More and More bizarre by the minute in FL.... Nov 12, 2000 - 01:05 AM 
  As if Things in Florida Need to Be Any Stranger ...  By Deborah Hastings The Associated Press ap.tbo.com
  WEST PALM BEACH, Fla. (AP) - As if things needed to be any stranger, the undecided presidential election slipped into worse chaos at the Palm Beach County Governmental Center, site of the much-awaited hand count.  Besieged election workers were supposed to eyeball tiny holes in hundreds of ballots beginning at 9 a.m. But as the nation looked on, no one was looking at voter cards. Instead, GOP presidential candidate George W. Bush filed a federal lawsuit seeking to halt it. 
  At issue in this county heavily populated by the elderly are voters who sobbed and signed petitions claiming last Tuesday's newly designed ballots were so indecipherable they voted for the wrong person. 
  Specifically, they feared they marked Reform Party candidate Pat Buchanan instead of Democrat Al Gore. At 2 p.m., just as the 82-page lawsuit was faxed to West Palm Beach and handed to election officials, the recount finally began. 
  No matter the lawsuit, the officials said. No restraining order was issued demanding they stop. On with business. 
  "All of you can file for injunction, but until we get a court order, it doesn't mean anything," said Palm Beach County Judge Charles Burton, who is named as a defendant because he also is one of the county canvassing commission's three members. 
  Like everything else on Saturday, the hand-count did not begin smoothly. After hours of being pestered by reporters, local politicians brought out Bob Nichols, a former South Florida television reporter who now speaks for Palm Beach County. 
  He was swarmed by journalists starving for comment. Balding and tanned, Nichols spent 20 minutes telling reporters that he, to borrow from outgoing President Bill Clinton, could feel their pain. 
  Meanwhile, journalists peering in a window could see the recount was beginning. The pool reporter chosen to watch on behalf of all print media - whose newspapers inform the public - was barred at the ballot room's guarded door. 
  This prompted shouting. Nichols was unmoved. If it has started, he said slowly, the pool reporters are in there. "I'm not in there!" yelled print pool reporter Karin Meadows of The Associated Press. 
  After more shouting, another county official let her in. 
  Tallying was expected to take as long as 12 hours. Milling about was an invasion of well-dressed lawyers and political party officials who arrived hours earlier, carrying briefcases and mandates to eyeball the eyeballers. 
  They joined an ever-growing media village populated by reporters from around the world, some of whom had just arrived from overseas and didn't speak English. 
  The Governmental Center's courtyard looked like an anthill. Frenzied reporter ants flowed from one cluster of suited men to another, shoving microphones into deep huddles. 
  "Who is that?" the journalists demanded. Colleagues shrugged and kept scribbling. 
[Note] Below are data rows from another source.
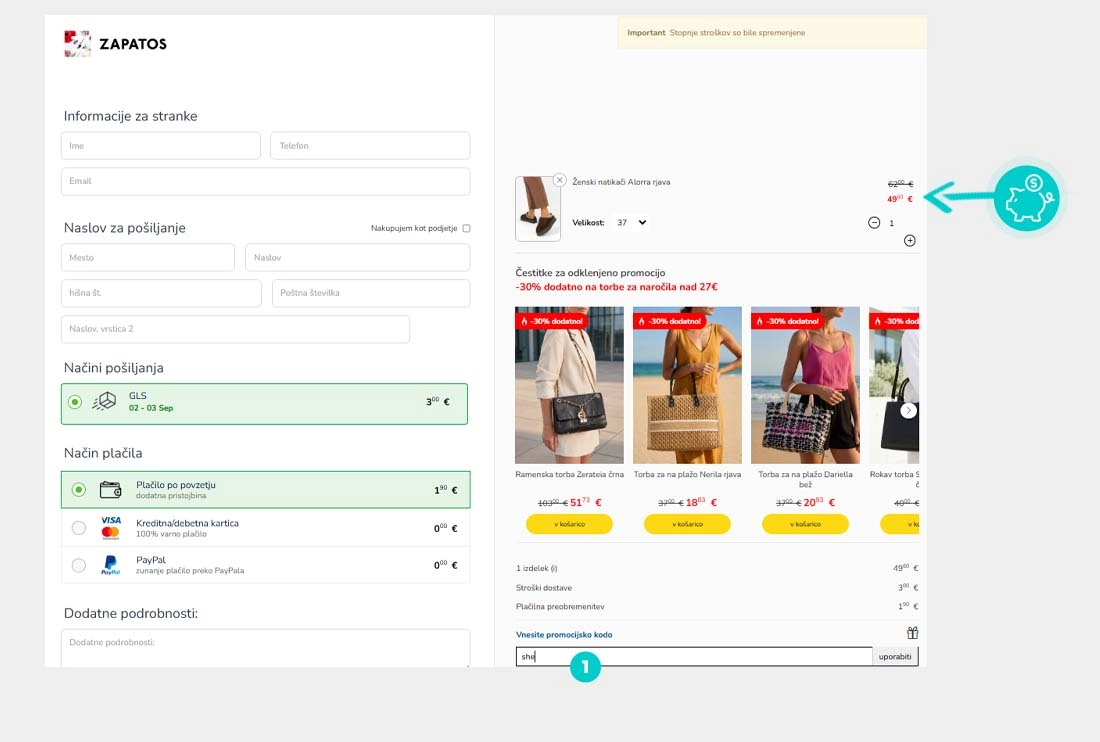Image resolution: width=1100 pixels, height=742 pixels.
Task: Add Torba za na plažo Nerila to cart
Action: tap(687, 524)
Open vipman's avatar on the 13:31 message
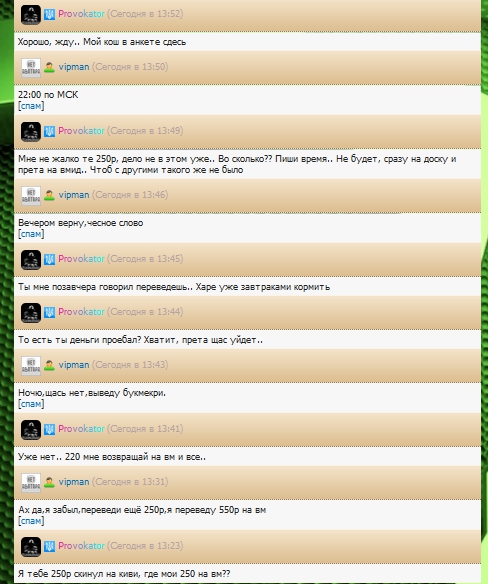 pos(31,483)

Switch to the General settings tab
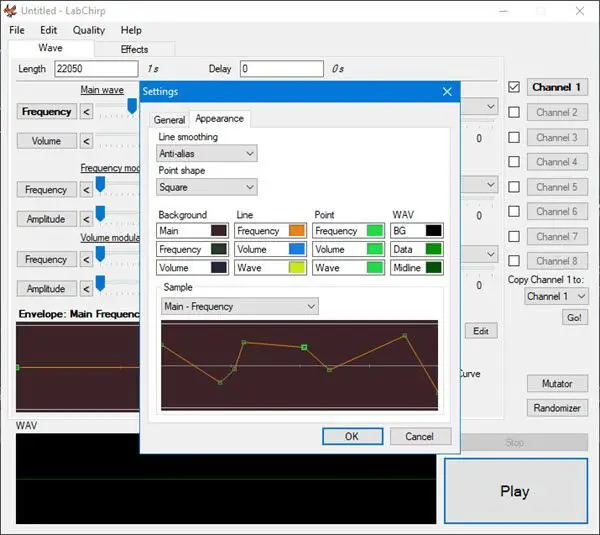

  Often, the speakers were spinners from the Democratic Party, the Republican Party, Bush's campaign staff, Gore's campaign staff, and a loud Reform Party official who repeatedly said, "Evil is done every day." 
  Some of the suited men who knew what was going on wouldn't give their names. One, a physician from Boca Raton, said he was drafted as a recount observer by the state Republican Party. The morning, he said, consisted of lawyers arguing over the definition of "dimpled." 
  Dimpled, as in funny marks or indentations, is one reason to reject ballots from the recount.